*Supplied material*
==*==
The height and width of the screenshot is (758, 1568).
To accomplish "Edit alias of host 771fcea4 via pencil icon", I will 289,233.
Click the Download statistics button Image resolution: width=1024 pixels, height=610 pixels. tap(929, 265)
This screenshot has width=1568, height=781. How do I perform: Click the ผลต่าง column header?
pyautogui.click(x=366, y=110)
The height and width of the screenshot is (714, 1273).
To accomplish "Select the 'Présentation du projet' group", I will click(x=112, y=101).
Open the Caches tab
==*==
Give again, word for word, every line of the listing above from the one with "Click the Download" to the one with "The height and width of the screenshot is (714, 1273).", both inclusive, and nothing beyond them.

*Reply to the task*
Click the Download statistics button Image resolution: width=1024 pixels, height=610 pixels. tap(929, 265)
This screenshot has width=1568, height=781. How do I perform: Click the ผลต่าง column header?
pyautogui.click(x=366, y=110)
The height and width of the screenshot is (714, 1273).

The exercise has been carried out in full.